HOW TO COMPLETE THIS TASK: Reproduce the records below exactly; the images should not appear.

RECORDS FOR THIS TASK:
┄┄┄┄┄┄┄┄┄┄

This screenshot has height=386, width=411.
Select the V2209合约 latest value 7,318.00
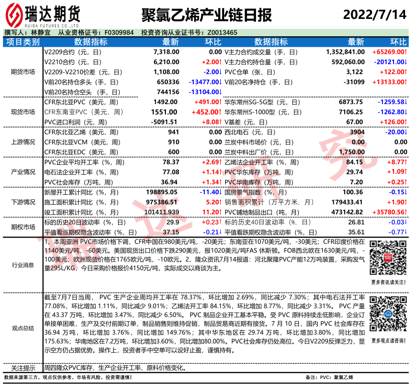tap(166, 52)
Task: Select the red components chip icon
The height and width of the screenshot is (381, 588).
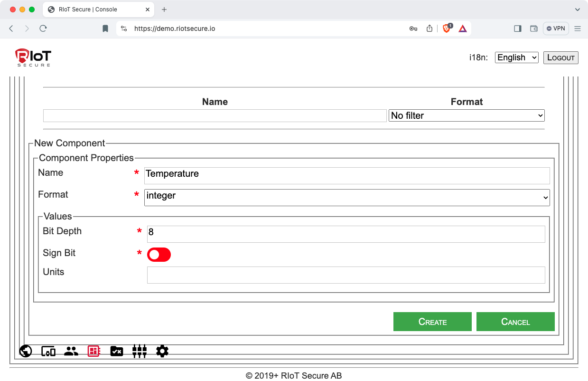Action: 94,351
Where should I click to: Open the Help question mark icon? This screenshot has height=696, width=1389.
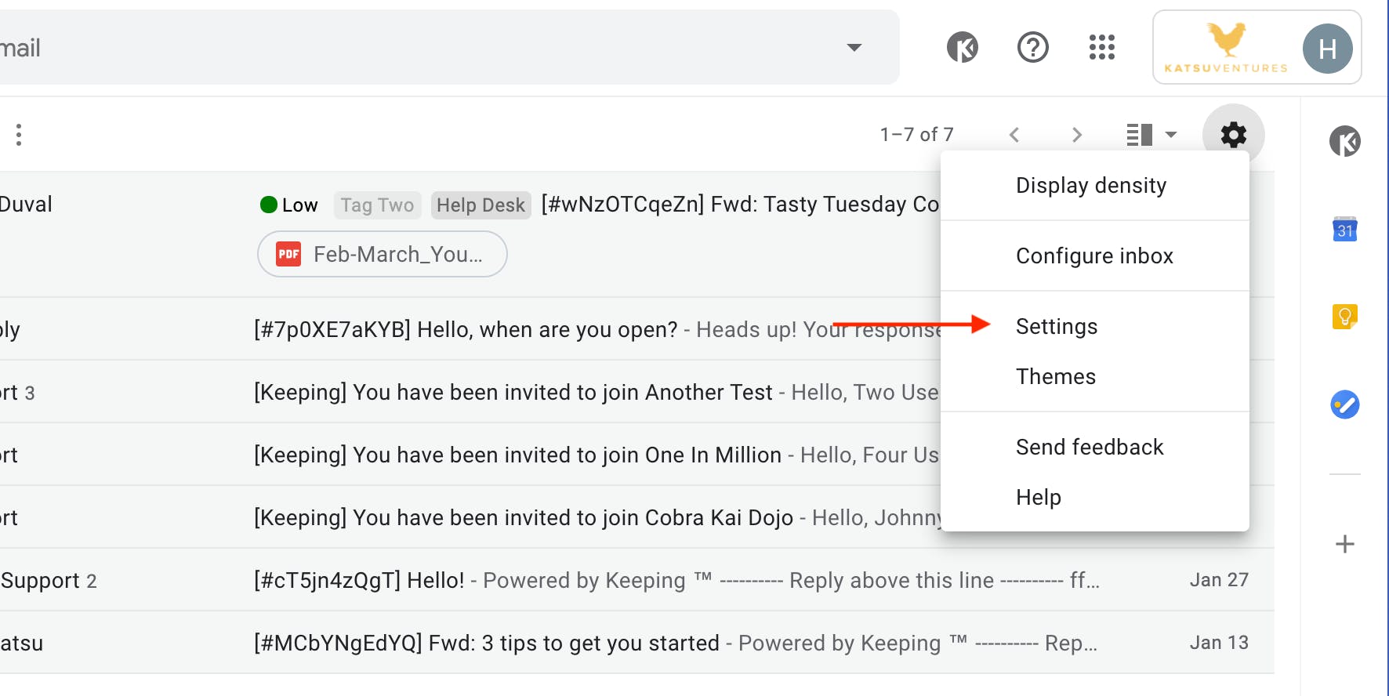pos(1032,48)
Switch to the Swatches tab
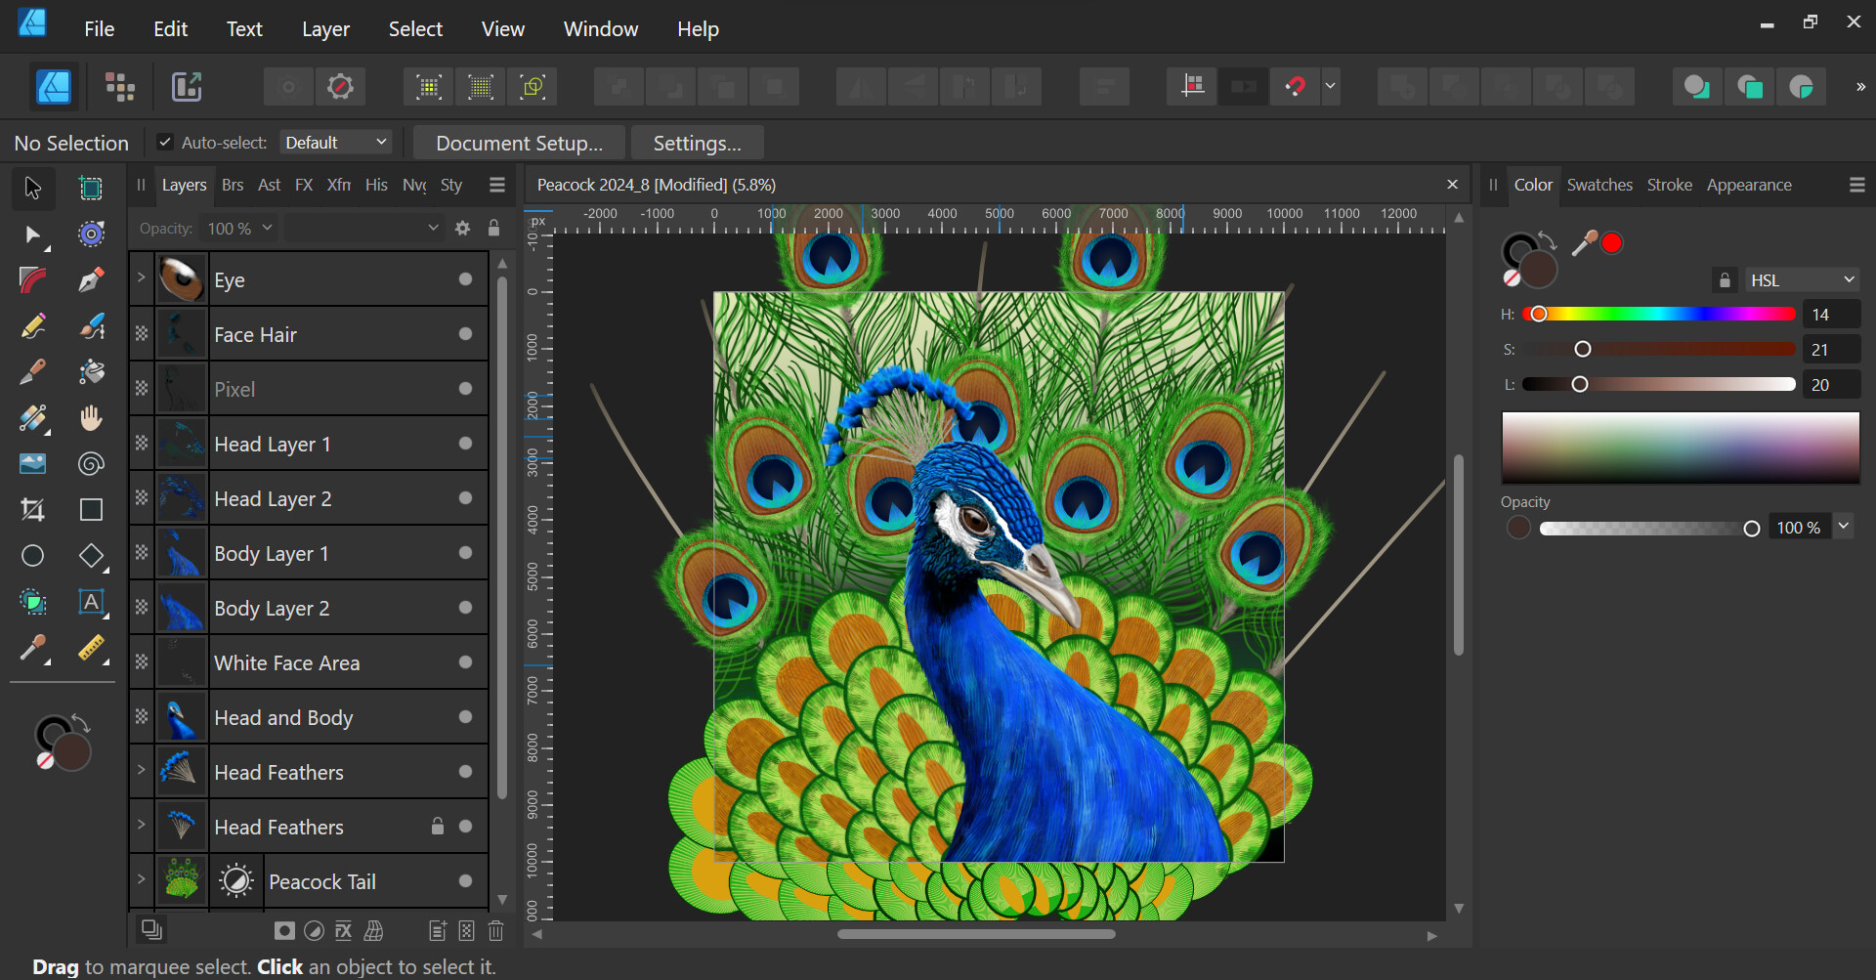Image resolution: width=1876 pixels, height=980 pixels. (x=1599, y=185)
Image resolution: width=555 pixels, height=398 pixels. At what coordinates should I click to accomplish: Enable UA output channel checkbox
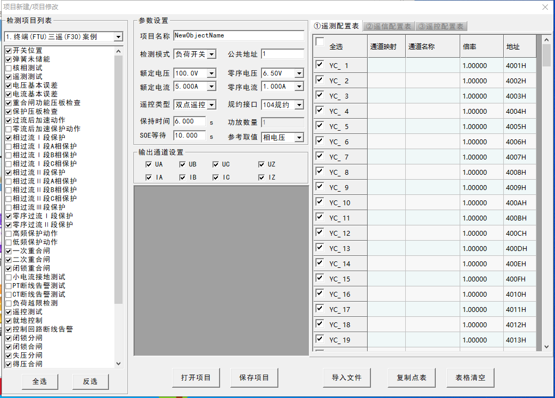click(x=149, y=164)

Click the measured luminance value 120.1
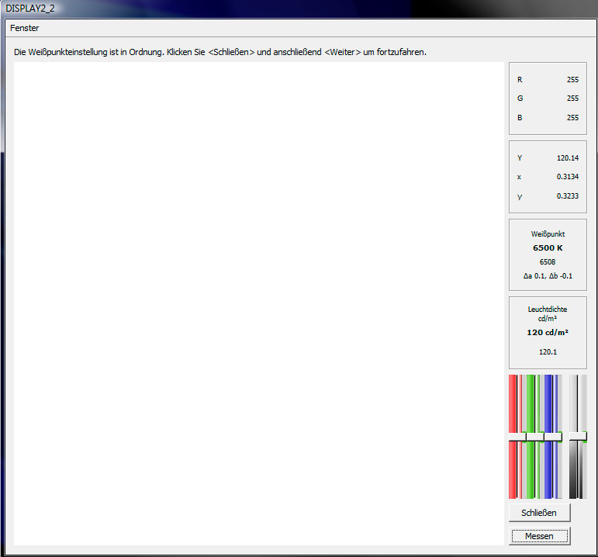(548, 351)
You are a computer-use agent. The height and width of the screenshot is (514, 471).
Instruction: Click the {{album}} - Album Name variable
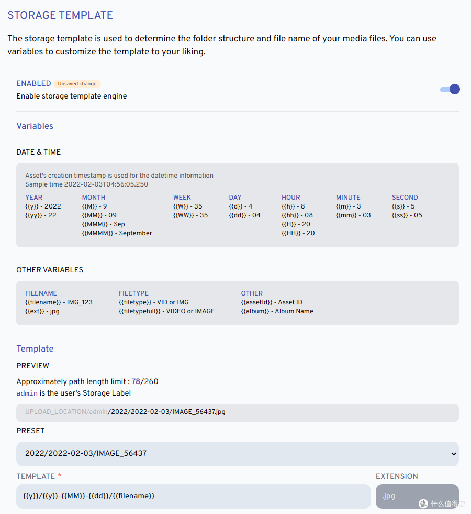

┄┄┄┄┄┄┄┄┄┄

SOLUTION TO THE EXERCISE:
This screenshot has height=386, width=411.
Select the V2209合约 latest value 7,318.00
tap(166, 52)
Task: Select the red components chip icon
The height and width of the screenshot is (381, 588).
Action: 94,351
Where should I click to: Open the Help question mark icon? This screenshot has height=696, width=1389.
pos(1032,48)
Switch to the Swatches tab
Image resolution: width=1876 pixels, height=980 pixels. (x=1599, y=185)
Image resolution: width=555 pixels, height=398 pixels. At what coordinates should I click to accomplish: Enable UA output channel checkbox
click(x=149, y=164)

Click the measured luminance value 120.1
(548, 351)
You are a computer-use agent. The height and width of the screenshot is (514, 471).
Instruction: Click the {{album}} - Album Name variable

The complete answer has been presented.